新・ビエラは、単体で使いやすいスマート機能を充実させているが、もちろん、手持ちのスマートフォンとの連携機能にも力が入っている。
なにげに便利なのがスマートフォンでのテレビ視聴機能。
新・ビエラは、デジタルチューナーを2系統備えたダブルチューナー仕様なので、リビングで家族が見ている番組とは別番組をスマホアプリ「VIERA remote2」を使用してスマートフォンにストリーミングさせて見ることができるのだ。もちろんスマートフォンでなく、タブレットでもOK。
今ではワンセグ放送を見られるスマートフォンも少なくないが、屋内では受信が安定しないことも多い。それに対し、ビエラからのストリーミング放送は、ハイビジョン(HD)画質で伝送されてくるので、非常に高画質。ストリーミングは無線LANを活用するので家屋内での受信品質は高品位となる。
最近のスマートフォンは高解像度ディスプレイパネルを採用したものが多いし、タブレットは画面サイズが大きいものも多いので、快適に美しいテレビ映像が楽しめる。端末が防水対応であれば、お風呂に浸かりながらのテレビ視聴も行けるはずだ。
もう一つ、新・ビエラで特記しておきたいのがデジタル写真の共有機能。
SDカードスロットを搭載したテレビ製品が普及してきたこともあって「大画面テレビでデジカメ写真をみんなで見る」という行動はけっこう一般的になってきた感がある。

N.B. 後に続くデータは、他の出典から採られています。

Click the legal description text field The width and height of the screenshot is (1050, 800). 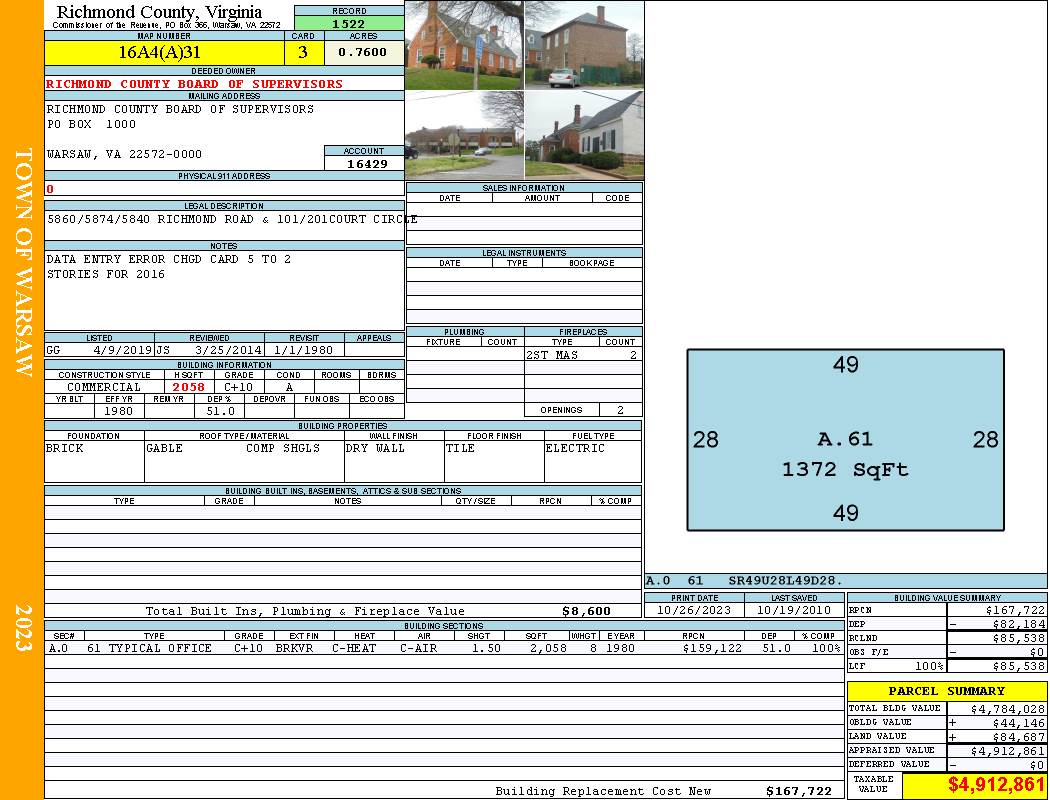point(224,226)

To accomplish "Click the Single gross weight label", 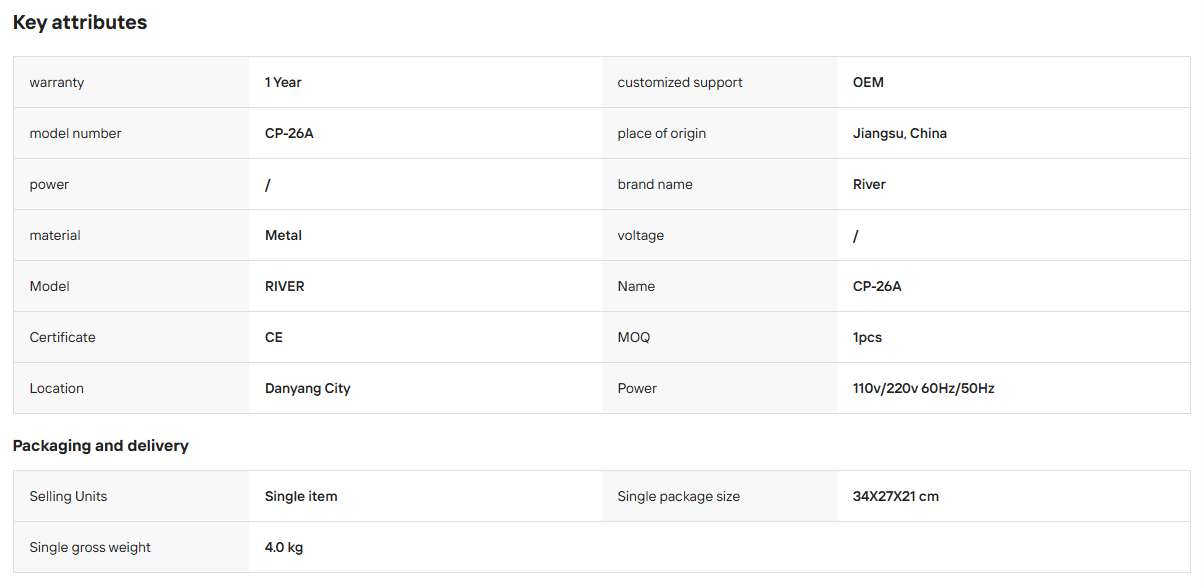I will click(90, 547).
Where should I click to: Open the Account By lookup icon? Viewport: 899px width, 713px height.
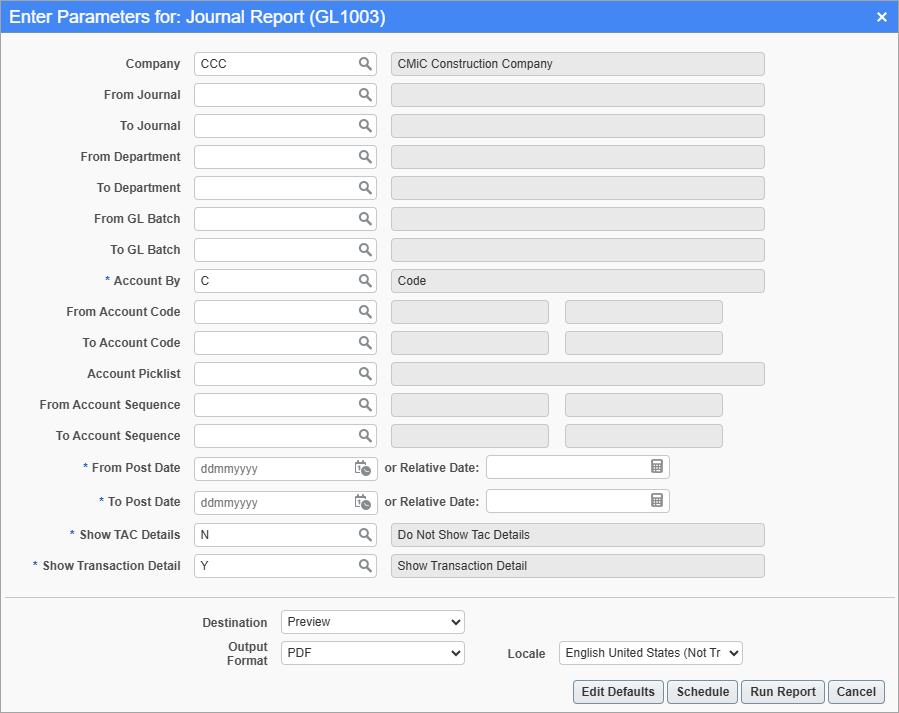coord(364,280)
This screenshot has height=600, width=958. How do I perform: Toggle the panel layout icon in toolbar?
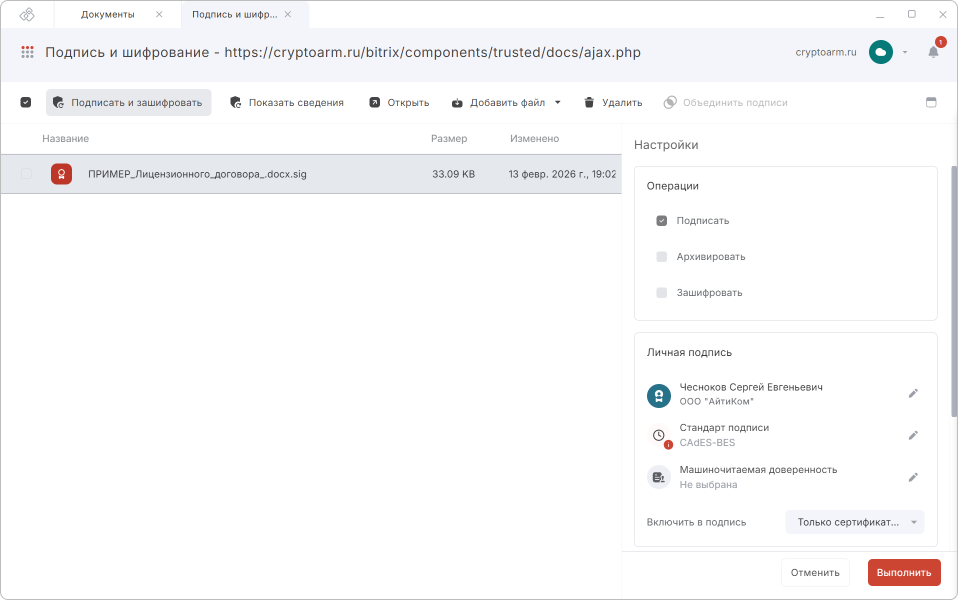(x=931, y=102)
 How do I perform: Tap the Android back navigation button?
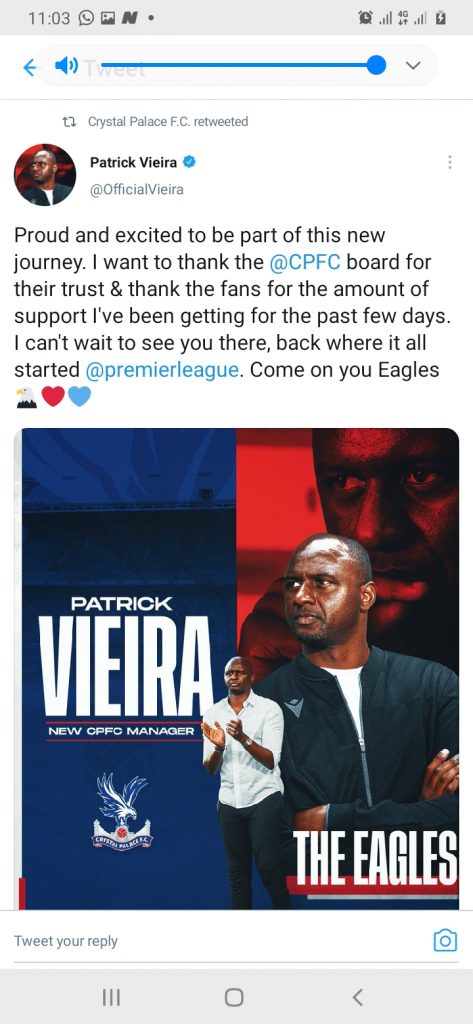pos(357,997)
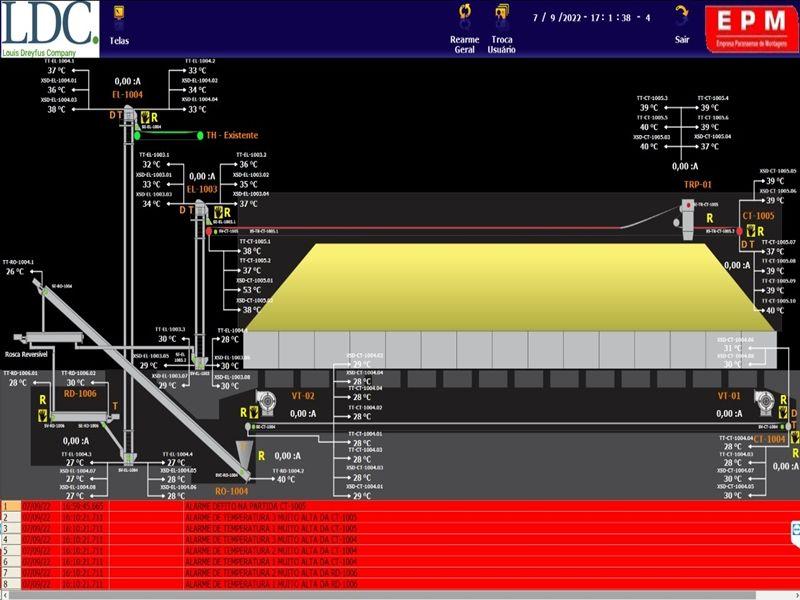This screenshot has height=600, width=800.
Task: Click the EL-1004 elevator label
Action: (127, 95)
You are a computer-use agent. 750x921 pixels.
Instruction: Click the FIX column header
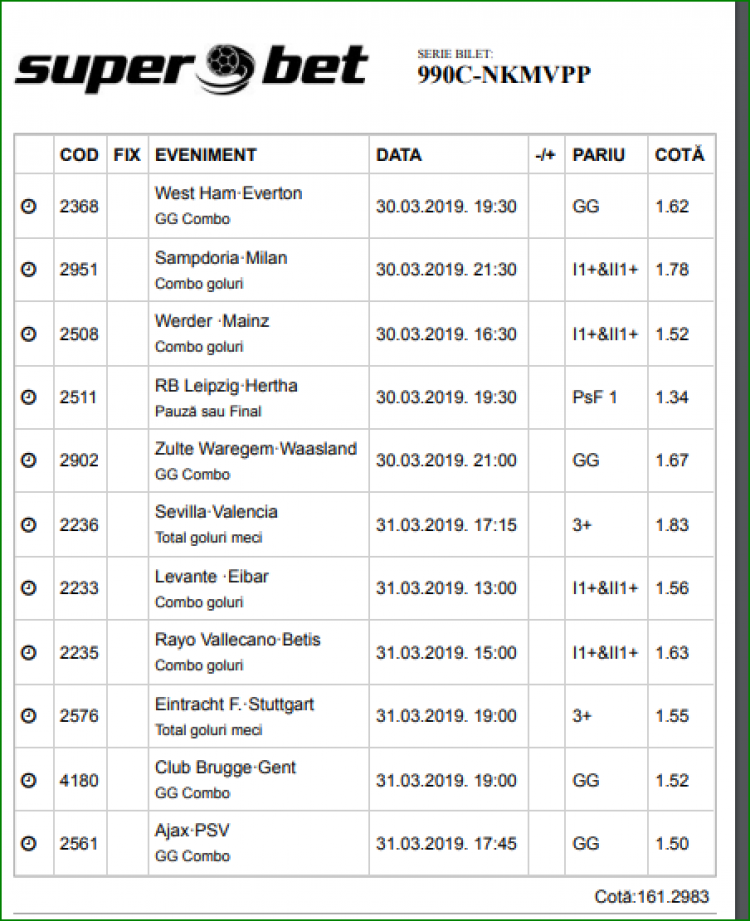(x=127, y=155)
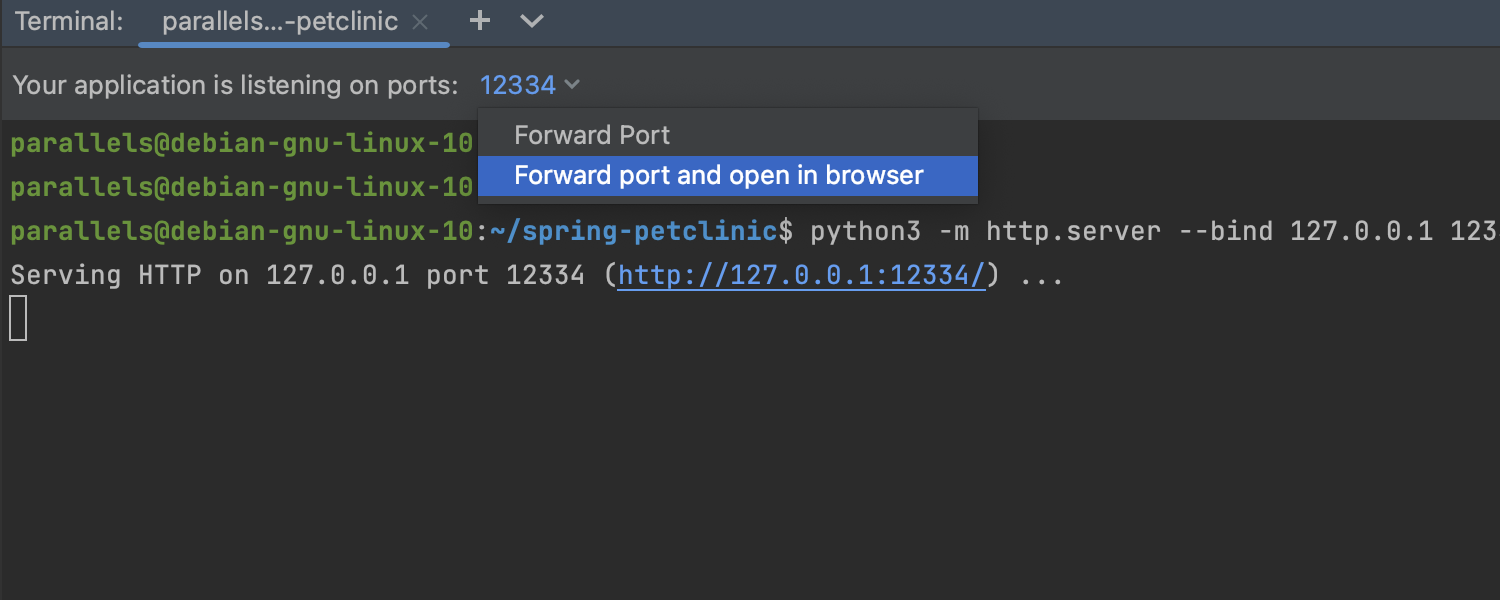Click the topmost parallels@debian-gnu-linux-10 prompt

[241, 144]
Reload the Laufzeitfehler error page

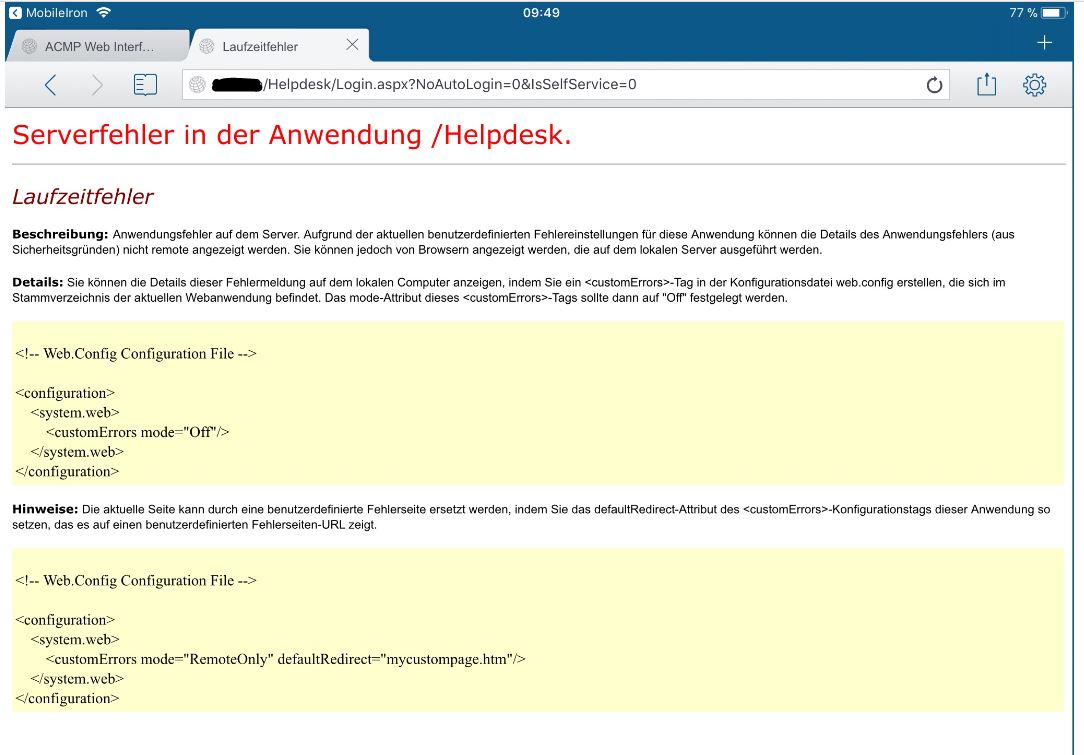point(934,85)

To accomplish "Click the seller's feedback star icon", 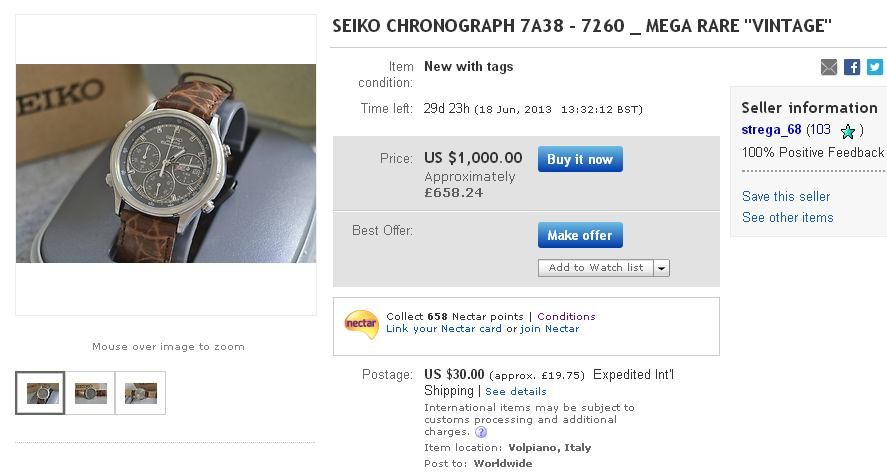I will 848,131.
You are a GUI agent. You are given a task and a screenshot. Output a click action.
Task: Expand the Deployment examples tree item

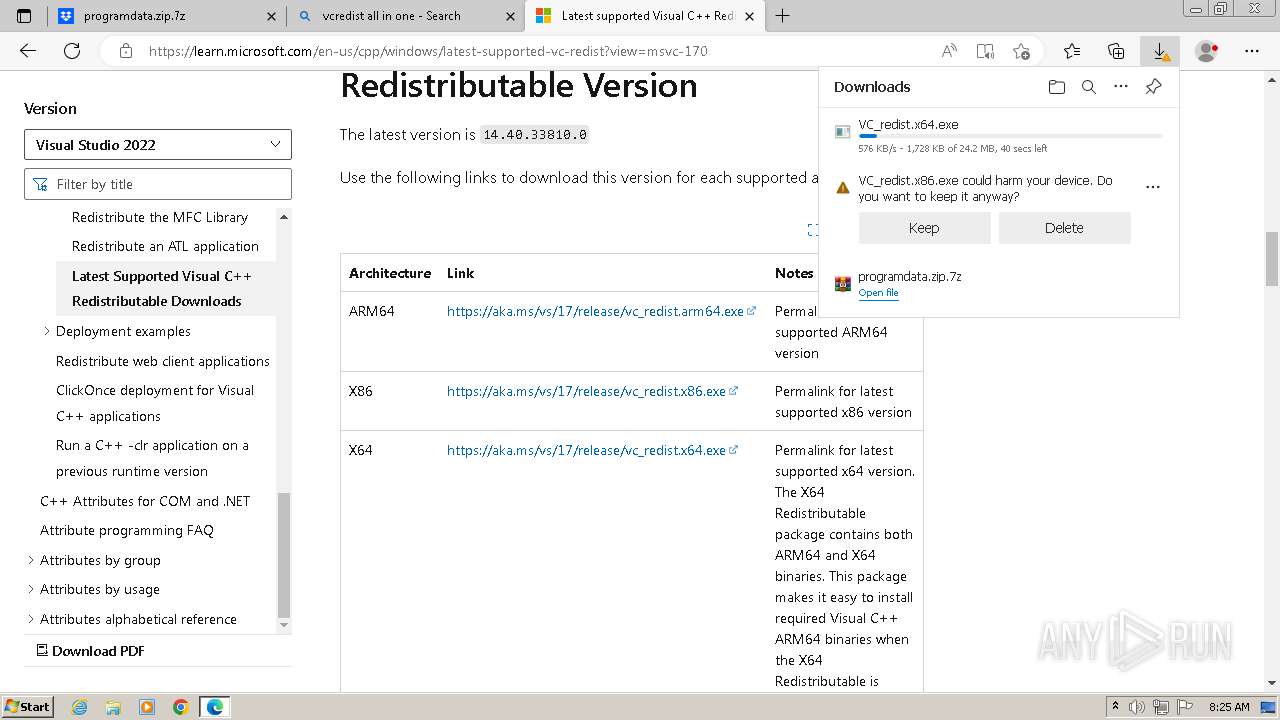click(46, 331)
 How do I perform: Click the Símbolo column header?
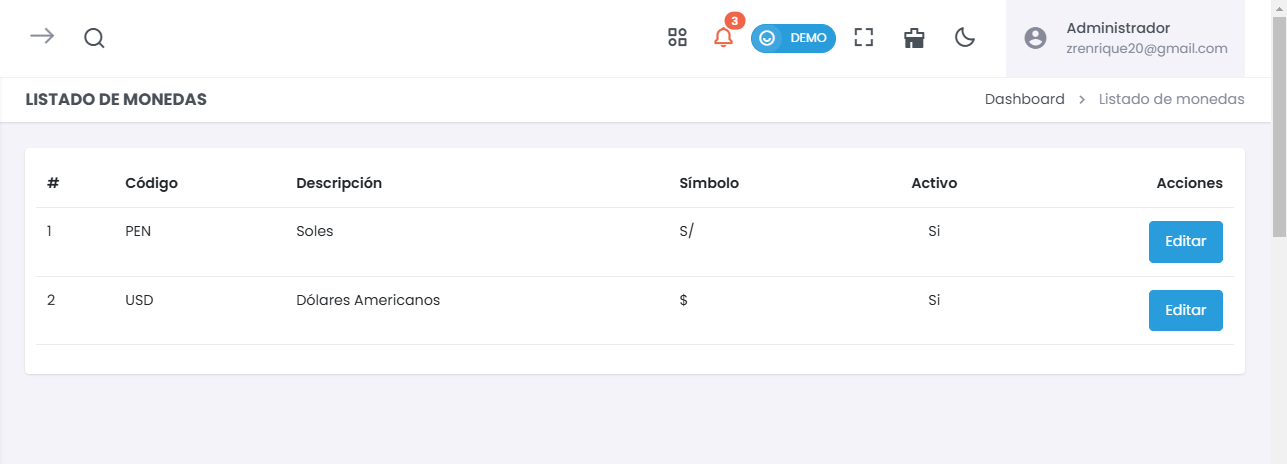tap(709, 183)
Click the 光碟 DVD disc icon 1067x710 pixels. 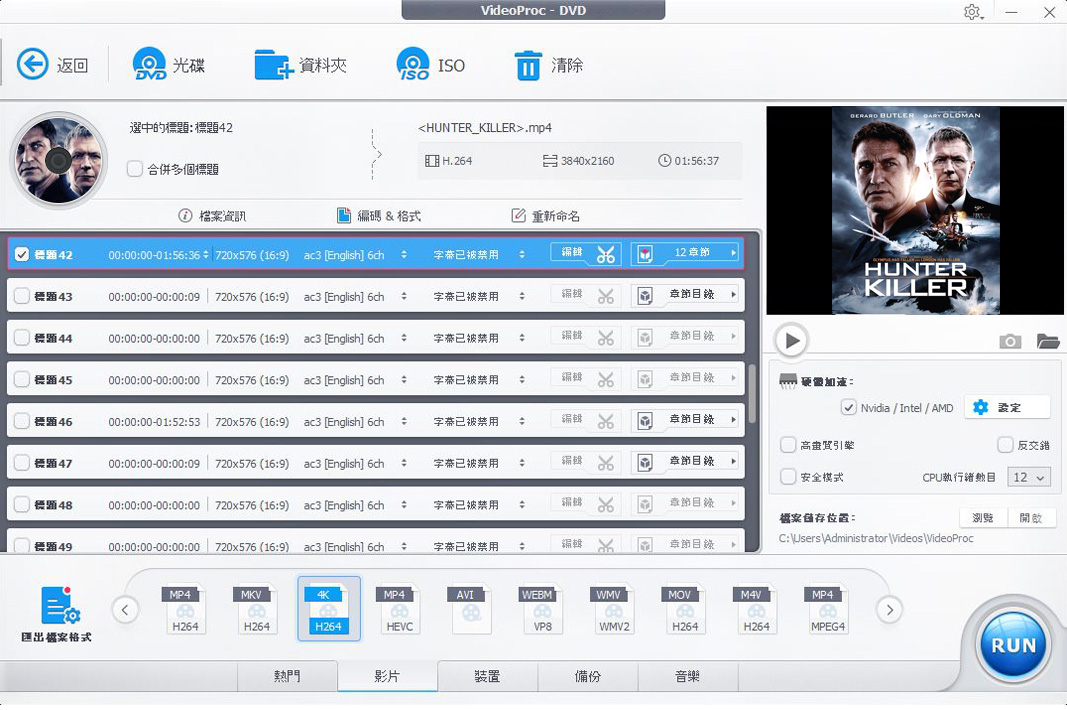click(x=150, y=65)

しかし、みんなで見ているとき、「この写真欲しい」と思っても、その場ではどうしようもないことが多く、「あとでメールで送るね」みたいな対応になりがちだ。
ところが、新・ビエラでは、対応アプリ「VIERA Remote 2」さえ、手持ちの端末(スマートフォンやタブレット)にインストールし、家庭内LANにつなげておけば、今その時点でビエラに表示されている写真を、スワイプ操作だけで手持ちの端末にコピーすることができるのだ。
この機能により、みんなでの写真閲覧が一層楽しくなるし、本当の意味での「デジタル写真の共有」が実現される。
もしかすると、この機能はプレゼンテーションにうまく使えるかもしれない。
講演者の提示しているスライドの図版が細かくて見にくいときには、聴講者がささっとスワイプして、そのスライドを手持ちの端末にコピーしてじっくり見る…なんていう活用もできるからだ。
新・ビエラ製品のうち最上位のプラズマモデル「VT60」と「GT60」は、タッチペン機能に対応する。
このタッチペンは、画面に触れるとその箇所にインタラクションができるユーザーインターフェースデバイスだ。
メニュー操作においても、メニューアイテムに対してタッチするだけで操作が行えるので非常に直感的だ(VT60のみ)。この操作系になれてしまうと、リモコンの十字キーを連打してカーソルマーカーを移動させていたころが懐かしく思えてきてしまうかもしれない。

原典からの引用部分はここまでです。